What is an entrepreneur?

It can be somewhat difficult to define what an entrepreneur is in a comprehensive and exact way.  For example, the link below says, among other things, that an entrepreneur is someone who “runs a small business.”  However, this is in contrast with an economics book that I have used in the past (Hubbard and O’Brien, Microeconomics, 4th Edition) which discusses the ways in which Henry Ford and Steve Jobs (both of whom ran very large companies) were entrepreneurs.  Although I see holes in this definition, my favorite way to define an entrepreneur is to say that an entrepreneur is a person who takes all the risks and gains all the rewards of doing business in a way that is somehow new and innovative.

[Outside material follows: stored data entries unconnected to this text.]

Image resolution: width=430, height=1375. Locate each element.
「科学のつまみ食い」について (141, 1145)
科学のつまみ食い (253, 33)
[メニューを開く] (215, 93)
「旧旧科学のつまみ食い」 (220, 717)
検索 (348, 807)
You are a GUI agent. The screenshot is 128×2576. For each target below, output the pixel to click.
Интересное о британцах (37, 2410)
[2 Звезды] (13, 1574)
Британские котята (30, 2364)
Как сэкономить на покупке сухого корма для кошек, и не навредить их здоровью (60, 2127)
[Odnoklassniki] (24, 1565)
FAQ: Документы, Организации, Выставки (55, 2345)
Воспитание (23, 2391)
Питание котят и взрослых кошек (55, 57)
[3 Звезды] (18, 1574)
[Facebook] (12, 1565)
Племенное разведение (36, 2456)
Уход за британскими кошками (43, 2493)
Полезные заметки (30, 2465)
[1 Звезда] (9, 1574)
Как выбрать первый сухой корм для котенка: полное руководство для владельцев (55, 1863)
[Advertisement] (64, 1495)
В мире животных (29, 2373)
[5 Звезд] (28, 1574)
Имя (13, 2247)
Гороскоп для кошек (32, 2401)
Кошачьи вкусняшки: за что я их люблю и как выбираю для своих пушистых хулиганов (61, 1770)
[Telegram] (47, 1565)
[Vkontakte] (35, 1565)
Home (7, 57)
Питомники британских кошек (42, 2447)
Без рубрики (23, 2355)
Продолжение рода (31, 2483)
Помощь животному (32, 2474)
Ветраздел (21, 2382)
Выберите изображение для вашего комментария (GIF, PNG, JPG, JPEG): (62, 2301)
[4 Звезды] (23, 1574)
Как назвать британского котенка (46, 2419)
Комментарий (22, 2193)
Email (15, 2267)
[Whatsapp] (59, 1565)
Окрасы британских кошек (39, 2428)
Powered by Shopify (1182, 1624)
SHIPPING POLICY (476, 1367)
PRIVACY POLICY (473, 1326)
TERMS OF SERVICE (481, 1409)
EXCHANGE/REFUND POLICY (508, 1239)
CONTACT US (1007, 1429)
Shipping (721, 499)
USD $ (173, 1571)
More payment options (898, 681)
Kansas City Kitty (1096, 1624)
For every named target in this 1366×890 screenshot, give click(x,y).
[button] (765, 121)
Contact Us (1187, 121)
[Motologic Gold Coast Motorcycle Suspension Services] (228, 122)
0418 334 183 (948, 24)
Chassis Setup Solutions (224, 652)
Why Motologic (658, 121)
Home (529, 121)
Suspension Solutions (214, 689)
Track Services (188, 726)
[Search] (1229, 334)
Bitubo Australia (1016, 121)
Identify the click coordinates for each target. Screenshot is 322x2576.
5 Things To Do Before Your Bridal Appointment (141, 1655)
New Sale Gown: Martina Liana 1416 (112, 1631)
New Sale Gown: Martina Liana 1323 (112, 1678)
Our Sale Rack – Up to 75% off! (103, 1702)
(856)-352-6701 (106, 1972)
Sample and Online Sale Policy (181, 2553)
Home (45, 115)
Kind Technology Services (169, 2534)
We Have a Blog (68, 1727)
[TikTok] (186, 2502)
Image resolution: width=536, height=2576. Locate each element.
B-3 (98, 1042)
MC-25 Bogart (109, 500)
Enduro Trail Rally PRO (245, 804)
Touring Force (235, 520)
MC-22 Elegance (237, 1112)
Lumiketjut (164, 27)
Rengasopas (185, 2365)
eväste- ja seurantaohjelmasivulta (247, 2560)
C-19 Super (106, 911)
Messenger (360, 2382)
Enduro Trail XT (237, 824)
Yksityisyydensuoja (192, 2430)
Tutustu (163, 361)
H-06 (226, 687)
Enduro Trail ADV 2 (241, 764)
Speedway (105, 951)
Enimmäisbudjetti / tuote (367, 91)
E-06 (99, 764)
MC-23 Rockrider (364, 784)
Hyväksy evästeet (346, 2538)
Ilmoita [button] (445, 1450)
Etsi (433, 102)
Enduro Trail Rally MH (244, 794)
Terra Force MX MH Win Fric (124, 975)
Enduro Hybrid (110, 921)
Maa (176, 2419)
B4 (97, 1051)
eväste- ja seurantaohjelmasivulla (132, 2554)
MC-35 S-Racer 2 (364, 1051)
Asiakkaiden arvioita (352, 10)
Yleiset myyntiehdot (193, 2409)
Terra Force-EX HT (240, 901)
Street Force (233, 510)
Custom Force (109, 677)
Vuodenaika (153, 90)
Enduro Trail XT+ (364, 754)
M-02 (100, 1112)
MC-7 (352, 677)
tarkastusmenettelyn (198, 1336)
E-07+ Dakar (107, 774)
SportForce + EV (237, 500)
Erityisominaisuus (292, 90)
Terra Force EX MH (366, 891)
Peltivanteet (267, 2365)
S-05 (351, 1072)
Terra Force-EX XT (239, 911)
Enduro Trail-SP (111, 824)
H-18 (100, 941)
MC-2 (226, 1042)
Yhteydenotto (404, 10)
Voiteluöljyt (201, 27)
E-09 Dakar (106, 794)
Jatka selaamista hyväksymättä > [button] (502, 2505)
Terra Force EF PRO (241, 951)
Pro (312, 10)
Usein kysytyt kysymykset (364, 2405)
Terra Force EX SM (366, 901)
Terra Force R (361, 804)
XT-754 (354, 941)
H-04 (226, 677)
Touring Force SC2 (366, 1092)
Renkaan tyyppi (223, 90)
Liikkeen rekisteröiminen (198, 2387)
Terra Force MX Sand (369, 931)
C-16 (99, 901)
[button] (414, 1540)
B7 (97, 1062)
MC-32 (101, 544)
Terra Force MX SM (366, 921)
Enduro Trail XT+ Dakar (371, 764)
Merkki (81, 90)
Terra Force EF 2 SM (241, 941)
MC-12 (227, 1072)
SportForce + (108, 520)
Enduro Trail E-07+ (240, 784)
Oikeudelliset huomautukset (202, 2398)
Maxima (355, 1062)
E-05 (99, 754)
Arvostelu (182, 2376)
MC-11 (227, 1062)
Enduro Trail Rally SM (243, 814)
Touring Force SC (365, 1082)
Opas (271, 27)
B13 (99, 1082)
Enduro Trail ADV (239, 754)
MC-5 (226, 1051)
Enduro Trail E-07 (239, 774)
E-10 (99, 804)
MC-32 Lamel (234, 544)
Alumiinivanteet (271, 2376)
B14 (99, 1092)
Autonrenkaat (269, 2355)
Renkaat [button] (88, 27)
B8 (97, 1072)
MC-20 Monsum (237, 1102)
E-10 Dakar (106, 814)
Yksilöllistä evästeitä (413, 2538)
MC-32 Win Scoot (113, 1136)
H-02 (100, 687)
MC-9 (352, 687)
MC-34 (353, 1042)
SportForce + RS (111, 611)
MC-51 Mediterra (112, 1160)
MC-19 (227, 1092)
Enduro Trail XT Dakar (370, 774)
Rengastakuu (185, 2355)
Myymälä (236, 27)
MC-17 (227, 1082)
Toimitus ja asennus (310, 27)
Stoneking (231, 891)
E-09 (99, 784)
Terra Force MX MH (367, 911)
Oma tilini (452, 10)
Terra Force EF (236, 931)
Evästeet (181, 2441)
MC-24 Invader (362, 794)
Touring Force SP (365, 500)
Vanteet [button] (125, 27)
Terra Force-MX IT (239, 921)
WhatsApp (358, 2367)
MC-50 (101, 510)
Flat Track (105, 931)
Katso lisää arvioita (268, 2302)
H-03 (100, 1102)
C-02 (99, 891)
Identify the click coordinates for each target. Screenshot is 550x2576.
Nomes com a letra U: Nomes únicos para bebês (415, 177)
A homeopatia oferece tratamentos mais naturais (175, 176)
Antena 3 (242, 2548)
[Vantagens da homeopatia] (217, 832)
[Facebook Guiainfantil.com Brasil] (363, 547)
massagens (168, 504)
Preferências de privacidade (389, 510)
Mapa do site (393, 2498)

There are two parts to this definition.  First, an entrepreneur has to do business in some way that is new or innovative.  This can be true in at least two different ways.  One possibility is that the entrepreneur would create a new product and bring it to market.  This is typically something that consumers did not even know they needed.  The Hubbard and O’Brien book mentioned above quotes Henry Ford (on p. 56) as saying, “If I had asked my customers what they wanted, they would have said a faster horse.”  In this case, it is the product itself that is innovative.


Other entrepreneurs figure out how to create existing products in new and better ways.  For example, we can say that part of Ford’s entrepreneurial genius was the fact that he figured out how to use assembly line techniques to make his cars quickly and at low price.  These entrepreneurs do not necessarily create new products, but they innovate in ways that allow them to make those products better and/or more efficiently.


The second part of the definition says that the entrepreneur has to put their own money on the line when they innovate. In other words, an entrepreneur cannot simply be an employee of a company.  Entrepreneurs have to take personal risks, and they often fail when they do so.  Many entrepreneurs who eventually become very successful fail at first.  Of course, many would-be entrepreneurs fail at first and never do find a way to succeed.  In order to be an entrepreneur, a person has to bet their own resources on the new product or new process that they are introducing.  (I see holes in this part of the definition because, for example, I would say that a manager in a company who puts her job on the line to try to do things in a new way is an entrepreneur as well.)


One way to define an entrepreneur, then, is to say that he or she is a person who risks their own money to run their own business, which either creates a new product or uses new techniques to make an old product in a better way.